Tubulointerstitial nephritis means both tubules and interstitium are inflamed. It may be further classified according to the age of the lesion, its distribution, and the character of the cellular exudate. Describing renal lesions in this manner results in a clear concise morphologic diagnosis and aids in determining the cause of the disease.

We can determine a couple of things from examining this kidney grossly.

First, the age of the lesion is apparent. The kidney is pitted and shrunken.

This gross appearance is a reflection of severe fibrosis, which is always a CHRONIC change. We can also appreciate that the change is DIFFUSE.

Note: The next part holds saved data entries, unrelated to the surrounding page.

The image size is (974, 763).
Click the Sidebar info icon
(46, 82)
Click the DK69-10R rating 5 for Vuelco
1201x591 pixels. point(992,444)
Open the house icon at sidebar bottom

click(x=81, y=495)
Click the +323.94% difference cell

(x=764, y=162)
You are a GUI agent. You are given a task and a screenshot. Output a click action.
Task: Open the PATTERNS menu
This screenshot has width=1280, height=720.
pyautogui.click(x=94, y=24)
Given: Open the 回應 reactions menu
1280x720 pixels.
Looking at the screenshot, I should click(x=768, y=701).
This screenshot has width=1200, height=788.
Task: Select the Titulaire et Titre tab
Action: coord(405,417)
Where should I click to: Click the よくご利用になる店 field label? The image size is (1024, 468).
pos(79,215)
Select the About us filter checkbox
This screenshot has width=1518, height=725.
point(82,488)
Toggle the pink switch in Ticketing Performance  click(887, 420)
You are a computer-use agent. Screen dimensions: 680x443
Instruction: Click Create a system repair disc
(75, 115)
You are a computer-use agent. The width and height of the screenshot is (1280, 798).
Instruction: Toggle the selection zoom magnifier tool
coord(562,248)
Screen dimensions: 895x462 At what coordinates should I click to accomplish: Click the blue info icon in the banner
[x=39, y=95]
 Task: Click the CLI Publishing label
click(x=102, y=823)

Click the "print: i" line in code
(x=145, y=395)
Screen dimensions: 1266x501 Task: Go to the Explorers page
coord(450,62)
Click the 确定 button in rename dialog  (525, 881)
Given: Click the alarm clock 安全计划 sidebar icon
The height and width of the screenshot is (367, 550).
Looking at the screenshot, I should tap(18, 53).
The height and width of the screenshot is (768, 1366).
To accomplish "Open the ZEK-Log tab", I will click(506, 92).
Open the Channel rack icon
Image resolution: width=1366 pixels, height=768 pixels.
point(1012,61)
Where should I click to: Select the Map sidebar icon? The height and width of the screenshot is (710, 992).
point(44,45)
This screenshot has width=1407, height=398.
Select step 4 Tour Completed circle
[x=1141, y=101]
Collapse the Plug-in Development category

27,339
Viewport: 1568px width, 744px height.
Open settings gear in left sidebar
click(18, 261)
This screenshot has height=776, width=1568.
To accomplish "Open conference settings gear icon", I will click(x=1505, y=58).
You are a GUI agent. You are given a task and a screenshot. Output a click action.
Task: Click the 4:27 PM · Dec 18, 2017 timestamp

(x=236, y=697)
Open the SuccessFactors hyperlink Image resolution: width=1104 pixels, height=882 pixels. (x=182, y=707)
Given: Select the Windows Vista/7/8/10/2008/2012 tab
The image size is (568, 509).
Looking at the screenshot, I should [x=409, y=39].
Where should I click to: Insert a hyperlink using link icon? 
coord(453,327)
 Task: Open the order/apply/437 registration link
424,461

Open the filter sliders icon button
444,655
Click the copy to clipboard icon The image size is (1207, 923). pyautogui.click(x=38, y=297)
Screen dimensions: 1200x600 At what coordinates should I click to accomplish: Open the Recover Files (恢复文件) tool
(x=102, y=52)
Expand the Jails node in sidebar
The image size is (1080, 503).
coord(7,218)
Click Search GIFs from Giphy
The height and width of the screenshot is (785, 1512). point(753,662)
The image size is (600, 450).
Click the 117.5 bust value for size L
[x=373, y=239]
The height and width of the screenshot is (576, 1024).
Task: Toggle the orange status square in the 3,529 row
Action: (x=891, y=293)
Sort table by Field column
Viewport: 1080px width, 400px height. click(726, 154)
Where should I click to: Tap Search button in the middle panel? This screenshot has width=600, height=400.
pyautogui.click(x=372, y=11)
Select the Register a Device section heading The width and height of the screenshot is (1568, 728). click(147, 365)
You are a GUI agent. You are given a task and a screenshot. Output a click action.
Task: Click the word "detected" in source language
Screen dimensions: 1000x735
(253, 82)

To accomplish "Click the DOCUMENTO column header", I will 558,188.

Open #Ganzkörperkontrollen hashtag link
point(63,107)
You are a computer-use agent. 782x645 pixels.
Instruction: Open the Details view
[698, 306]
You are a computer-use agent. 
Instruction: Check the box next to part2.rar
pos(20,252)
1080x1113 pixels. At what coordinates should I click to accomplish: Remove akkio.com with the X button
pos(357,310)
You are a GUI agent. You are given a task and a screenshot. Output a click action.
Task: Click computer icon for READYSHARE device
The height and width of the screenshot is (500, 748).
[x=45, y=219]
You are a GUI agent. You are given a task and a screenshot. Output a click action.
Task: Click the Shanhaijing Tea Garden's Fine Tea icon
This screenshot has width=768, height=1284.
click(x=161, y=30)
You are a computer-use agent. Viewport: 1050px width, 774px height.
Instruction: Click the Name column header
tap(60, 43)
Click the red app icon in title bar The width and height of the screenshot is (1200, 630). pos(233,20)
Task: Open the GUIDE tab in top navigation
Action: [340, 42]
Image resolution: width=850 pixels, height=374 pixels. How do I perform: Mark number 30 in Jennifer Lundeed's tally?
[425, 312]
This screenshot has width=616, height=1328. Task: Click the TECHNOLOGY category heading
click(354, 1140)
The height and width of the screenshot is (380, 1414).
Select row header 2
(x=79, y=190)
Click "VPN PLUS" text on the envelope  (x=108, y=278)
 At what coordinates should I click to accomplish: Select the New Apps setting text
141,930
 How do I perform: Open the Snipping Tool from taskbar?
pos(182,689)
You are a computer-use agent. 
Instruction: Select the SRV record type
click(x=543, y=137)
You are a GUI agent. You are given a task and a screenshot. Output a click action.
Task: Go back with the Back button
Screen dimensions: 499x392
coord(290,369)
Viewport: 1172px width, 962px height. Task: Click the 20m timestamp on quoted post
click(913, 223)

Below is an example of the microscopic findings in tubulointerstitial nephritis. Microscopically, interstitial infiltrates of inflammatory cells are present including neutrophils and plasma cells and are accompanied by evidence of tubular damage or inflammation.

The morphologic diagnosis would be subacute, suppurative tubulointerstitial nephritis.

Note the inflammatory cells in the interstitium (arrows) and inflammatory cells in the tubular lumens (arrow heads).

Chronic tubulointerstitial disease progresses to interstitial fibrosis and loss of tubules. At this "endstage" it is difficult to determine what type of nephritis initiated the changes.